→ **Task to carry out**
Do these statements agree with the article on Korean defense stocks below? For each, answer yes or no and quote the words from the article that settle it.
1. The framework agreement Poland signed in July 2022 included 48 FA-50 light fighter jets.
2. South Korea is the largest arms supplier to NATO members in Europe.
3. KAI moved up in the Stockholm International Peace Research Institute's 2024 Top 100 ranking.

Korean Defense Stocks: Why K-Arms Are Europe’s Go-To Arsenal 2026

Korea's "Big 4" defense firms — Hanwha, KAI, Hyundai Rotem, LIG Nex1 — have built a $69 billion order backlog and are reshaping how Europe buys weapons. Here's the investor's guide.

Korean Defense Stocks: Why K-Arms Are Europe’s Go-To Arsenal 2026
External · The Wall Street Journal

How South Korea is transforming into a weapons export giant

The Wall Street Journal breaks down how South Korea’s defense exports grew 177% in just five years, transforming the country into one of the world’s fastest-growing arms suppliers. WSJ’s reporting complements the structural analysis above with on-the-ground footage from Korean defense facilities.

Korean defense stocks have been one of the best-performing stories of the last three years — and it all traces back to a single moment. In July 2022, a Polish delegation walked into a Hanwha Aerospace factory in Changwon, South Korea. They signed a framework agreement worth roughly $12 billion — covering 672 K2 Black Panther tanks, 648 K9 Thunder howitzers, and 48 FA-50 light fighter jets. Most striking detail? First deliveries were scheduled to begin within three months. Comparable Western defense contracts typically require three to five years of lead time.

That moment didn’t just change the trajectory of one company. It reshaped how the world thinks about Korean defense.

Today, South Korea’s four largest defense firms — Hanwha Aerospace, Hyundai Rotem, Korea Aerospace Industries (KAI), and LIG Nex1 — have built a combined order backlog of roughly $69 billion in undelivered contracts. Combined revenue is forecast to exceed $37 billion in 2026. South Korea has become the second-largest arms supplier to NATO members in Europe, trailing only the United States. The country aims to become the world’s fourth-largest defense exporter by 2030.

If you’re a U.S. investor looking at this story for the first time, the obvious questions are: Which stocks matter? How do you actually buy them? And is the rally sustainable? Let’s break it down.

The K-Defense Big 4 — at a glance

Korean defense is dominated by four firms. Each plays a different role in the export story.

Company Ticker (KRX) Key Products 2025 Highlight
Hanwha Aerospace 012450.KS K9 howitzers, Chunmoo MRLS, aircraft engines Revenue 26.61T won; weapons sales +42% YoY
Hyundai Rotem 064350.KS K2 Black Panther tanks, rail systems Largest single export contract ever (9T won Poland K2)
Korea Aerospace Industries (KAI) 047810.KS FA-50 light fighters, KF-21 Boramae 2026 revenue forecast nearly doubles to 6T won
LIG Nex1 079550.KS Cheongung II air defense, guided missiles Q2 revenue +46%; lowest export share = highest growth runway

According to the Stockholm International Peace Research Institute’s 2024 Top 100 report, Hanwha climbed from 24th to 21st globally with weapons sales of $8 billion. LIG Nex1 jumped from 73rd to 60th. Hyundai Rotem moved from 84th to 81st. KAI was the only Korean firm to fall — sliding from 54th to 70th on the back of delivery delays.

→ **Excerpted data**
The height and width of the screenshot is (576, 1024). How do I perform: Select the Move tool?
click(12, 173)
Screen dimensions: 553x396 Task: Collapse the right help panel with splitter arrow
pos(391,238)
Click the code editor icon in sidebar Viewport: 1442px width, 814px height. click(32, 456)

--

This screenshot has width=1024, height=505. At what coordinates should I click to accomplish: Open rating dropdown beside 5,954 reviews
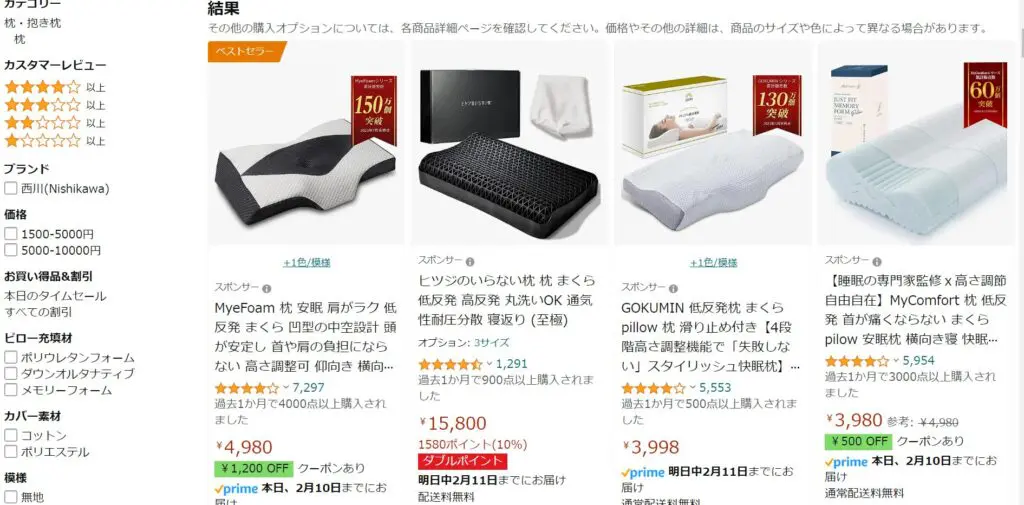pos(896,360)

...

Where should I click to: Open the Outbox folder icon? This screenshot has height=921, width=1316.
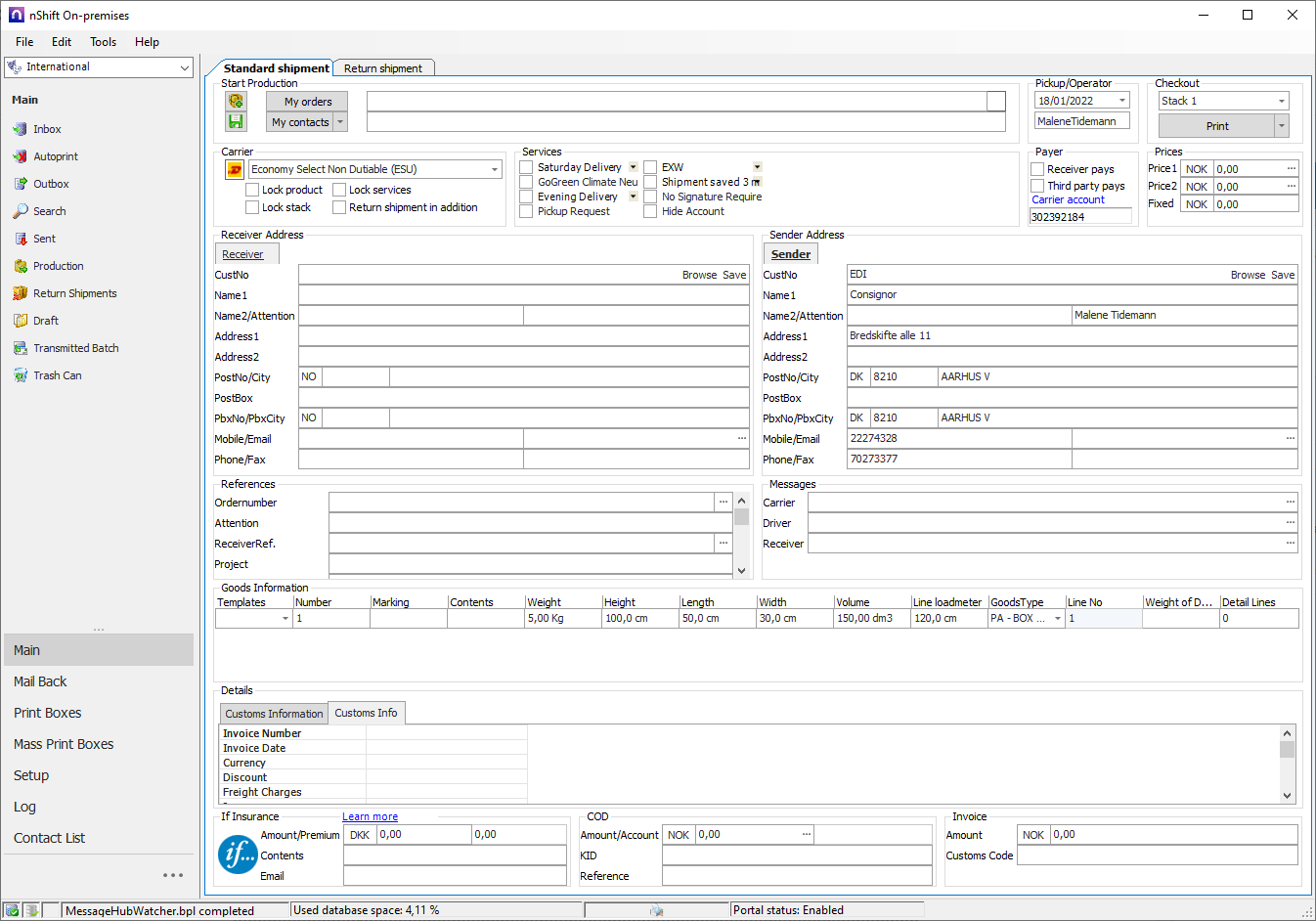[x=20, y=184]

→ **Written answer**
1. Yes: "covering 672 K2 Black Panther tanks, 648 K9 Thunder howitzers, and 48 FA-50 light fighter jets."
2. No: "South Korea has become the second-largest arms supplier to NATO members in Europe, trailing only the United States."
3. No: "KAI was the only Korean firm to fall — sliding from 54th to 70th on the back of delivery delays."